Ne vous attendez pas à rencontrer HAL 9000 au détour d’une partie sur Xbox.

Récemment, j'ai récupéré une Xbox One. C'est ma première console depuis six ans, et je m'attendais à être bouleversé par ce que pouvait m'offrir un jeu vidéo en 2015. C'est donc le coeur plein d'allégresse que j'ai vendu un rein pour pouvoir acheter Halo 5: Guardians, me préparant à vivre une expérience extraordinaire.

Pourtant, très vite, j'ai surtout commencé à hurler. « Mais butez-en un, bande de débiles ! » m'exclamai-je à l'adresse des membres de mon squad de Spartans dans Halo 5. Au lieu de contribuer docilement à tuer des ennemis, ils se contentaient de courir à droite à gauche en criant des trucs et me ramenant à la vie de temps en temps.

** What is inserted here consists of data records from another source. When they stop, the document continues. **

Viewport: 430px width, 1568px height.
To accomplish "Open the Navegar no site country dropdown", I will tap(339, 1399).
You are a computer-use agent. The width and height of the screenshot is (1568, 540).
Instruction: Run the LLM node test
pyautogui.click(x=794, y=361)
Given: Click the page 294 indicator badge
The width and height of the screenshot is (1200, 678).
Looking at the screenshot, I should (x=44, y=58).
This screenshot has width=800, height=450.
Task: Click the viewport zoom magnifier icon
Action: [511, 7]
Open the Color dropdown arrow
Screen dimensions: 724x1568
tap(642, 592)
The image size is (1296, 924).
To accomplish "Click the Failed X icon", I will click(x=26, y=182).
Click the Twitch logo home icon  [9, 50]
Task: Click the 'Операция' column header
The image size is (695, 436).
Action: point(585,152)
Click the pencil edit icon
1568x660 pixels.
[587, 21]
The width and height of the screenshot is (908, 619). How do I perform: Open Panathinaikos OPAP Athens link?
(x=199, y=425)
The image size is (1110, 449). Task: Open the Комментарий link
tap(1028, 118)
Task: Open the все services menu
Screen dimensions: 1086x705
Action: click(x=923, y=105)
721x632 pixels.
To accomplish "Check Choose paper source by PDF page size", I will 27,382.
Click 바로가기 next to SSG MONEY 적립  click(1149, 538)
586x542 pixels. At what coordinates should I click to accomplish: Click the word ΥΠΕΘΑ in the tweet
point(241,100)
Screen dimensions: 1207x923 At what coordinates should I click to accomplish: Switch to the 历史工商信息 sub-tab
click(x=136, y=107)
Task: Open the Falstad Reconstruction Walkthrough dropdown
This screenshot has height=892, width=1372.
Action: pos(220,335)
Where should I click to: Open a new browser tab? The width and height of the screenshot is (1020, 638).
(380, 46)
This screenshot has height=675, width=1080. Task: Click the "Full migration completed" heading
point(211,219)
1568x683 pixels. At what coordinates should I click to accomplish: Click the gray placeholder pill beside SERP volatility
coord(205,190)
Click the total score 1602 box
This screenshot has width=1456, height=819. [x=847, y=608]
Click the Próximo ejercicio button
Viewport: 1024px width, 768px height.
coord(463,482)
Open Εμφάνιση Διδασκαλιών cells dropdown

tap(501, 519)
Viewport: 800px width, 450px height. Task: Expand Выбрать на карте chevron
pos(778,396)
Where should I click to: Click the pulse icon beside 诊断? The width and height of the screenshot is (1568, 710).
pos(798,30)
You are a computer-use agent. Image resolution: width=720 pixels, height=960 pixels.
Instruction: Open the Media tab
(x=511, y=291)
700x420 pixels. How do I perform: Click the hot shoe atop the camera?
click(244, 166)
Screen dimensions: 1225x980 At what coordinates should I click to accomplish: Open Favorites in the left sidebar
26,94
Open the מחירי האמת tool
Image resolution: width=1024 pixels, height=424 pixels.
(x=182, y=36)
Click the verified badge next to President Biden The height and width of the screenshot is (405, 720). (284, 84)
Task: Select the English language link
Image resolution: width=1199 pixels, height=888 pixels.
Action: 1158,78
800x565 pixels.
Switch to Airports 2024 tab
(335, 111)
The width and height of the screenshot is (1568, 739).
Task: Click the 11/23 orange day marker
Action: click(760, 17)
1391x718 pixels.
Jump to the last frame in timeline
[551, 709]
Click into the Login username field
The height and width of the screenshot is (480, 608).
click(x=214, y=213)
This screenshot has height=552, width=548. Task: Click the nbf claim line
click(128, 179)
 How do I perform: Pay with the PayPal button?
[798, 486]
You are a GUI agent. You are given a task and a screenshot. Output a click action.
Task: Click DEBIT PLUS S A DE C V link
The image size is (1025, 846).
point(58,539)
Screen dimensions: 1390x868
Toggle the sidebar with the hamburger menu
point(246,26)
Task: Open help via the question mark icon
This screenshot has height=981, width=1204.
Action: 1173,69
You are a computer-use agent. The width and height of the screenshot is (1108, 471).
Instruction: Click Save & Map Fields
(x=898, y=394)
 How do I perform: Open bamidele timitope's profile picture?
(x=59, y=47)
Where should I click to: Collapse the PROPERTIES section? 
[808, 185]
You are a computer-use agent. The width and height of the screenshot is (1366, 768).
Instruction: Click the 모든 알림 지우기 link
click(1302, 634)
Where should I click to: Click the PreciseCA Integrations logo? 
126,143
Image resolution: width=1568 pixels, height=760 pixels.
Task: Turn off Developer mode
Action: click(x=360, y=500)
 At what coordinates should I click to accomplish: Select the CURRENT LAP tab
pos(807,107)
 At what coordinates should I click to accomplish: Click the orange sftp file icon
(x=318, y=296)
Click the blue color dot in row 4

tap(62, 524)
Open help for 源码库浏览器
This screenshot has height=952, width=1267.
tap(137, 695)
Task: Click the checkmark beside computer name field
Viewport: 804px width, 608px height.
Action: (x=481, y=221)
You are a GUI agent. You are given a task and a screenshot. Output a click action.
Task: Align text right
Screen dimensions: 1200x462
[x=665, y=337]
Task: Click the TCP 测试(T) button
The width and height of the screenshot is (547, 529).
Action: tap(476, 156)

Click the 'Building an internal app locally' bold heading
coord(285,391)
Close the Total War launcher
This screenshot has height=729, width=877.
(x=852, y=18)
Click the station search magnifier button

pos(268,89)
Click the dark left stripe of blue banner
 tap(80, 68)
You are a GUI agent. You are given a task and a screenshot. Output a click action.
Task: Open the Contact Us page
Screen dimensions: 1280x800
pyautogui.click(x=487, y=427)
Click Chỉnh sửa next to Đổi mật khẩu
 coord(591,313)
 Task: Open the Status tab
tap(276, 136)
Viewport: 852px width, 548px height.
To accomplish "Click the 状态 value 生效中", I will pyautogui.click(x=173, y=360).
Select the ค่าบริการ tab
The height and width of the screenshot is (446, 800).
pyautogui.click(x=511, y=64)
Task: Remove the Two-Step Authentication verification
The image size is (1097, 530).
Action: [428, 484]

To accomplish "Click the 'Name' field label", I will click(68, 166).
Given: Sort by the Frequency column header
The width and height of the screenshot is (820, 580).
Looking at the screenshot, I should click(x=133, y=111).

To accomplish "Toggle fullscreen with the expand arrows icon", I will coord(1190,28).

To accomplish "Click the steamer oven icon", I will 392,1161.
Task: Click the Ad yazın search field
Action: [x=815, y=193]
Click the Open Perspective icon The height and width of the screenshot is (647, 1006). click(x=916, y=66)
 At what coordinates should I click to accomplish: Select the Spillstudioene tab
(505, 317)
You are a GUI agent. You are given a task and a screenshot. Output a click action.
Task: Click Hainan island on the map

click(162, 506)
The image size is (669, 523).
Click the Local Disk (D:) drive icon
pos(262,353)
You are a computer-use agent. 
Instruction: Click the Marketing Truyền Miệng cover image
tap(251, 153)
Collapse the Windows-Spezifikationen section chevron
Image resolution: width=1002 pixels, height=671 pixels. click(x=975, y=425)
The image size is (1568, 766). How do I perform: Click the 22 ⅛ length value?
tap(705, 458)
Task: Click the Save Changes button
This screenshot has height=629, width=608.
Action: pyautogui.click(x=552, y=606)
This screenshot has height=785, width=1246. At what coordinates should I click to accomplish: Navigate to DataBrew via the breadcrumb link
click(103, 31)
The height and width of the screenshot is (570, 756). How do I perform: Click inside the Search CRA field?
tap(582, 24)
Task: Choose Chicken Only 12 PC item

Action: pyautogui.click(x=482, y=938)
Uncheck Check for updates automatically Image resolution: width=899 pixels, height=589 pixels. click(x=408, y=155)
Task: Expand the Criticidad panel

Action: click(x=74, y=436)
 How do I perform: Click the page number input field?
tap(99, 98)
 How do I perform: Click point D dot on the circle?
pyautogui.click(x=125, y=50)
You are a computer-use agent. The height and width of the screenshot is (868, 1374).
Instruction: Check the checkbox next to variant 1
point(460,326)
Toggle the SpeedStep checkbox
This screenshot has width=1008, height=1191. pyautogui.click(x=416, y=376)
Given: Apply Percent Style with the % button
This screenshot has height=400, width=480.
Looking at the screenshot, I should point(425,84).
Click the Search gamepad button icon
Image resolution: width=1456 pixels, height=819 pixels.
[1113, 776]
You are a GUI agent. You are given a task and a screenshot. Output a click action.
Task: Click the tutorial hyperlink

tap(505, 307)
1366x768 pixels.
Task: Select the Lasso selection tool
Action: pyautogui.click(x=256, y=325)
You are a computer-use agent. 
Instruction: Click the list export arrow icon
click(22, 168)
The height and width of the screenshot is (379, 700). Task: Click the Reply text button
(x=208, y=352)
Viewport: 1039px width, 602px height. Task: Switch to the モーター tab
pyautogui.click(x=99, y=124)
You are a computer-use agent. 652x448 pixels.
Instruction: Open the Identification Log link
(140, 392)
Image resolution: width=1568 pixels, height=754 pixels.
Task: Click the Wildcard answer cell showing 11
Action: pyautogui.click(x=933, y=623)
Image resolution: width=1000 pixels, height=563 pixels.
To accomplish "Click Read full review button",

J'étais persuadé que le temps des PNJ simplistes était révolu depuis longtemps déjà, mais apparemment, il y a encore du boulot pour intégrer de bonnes IA aux jeux vidéo récents. Alors pourquoi les éditeurs de jeux vidéo continuent-ils à parler de « vraies IA », quand les personnages qu'ils créent sont si affreusement stupides ?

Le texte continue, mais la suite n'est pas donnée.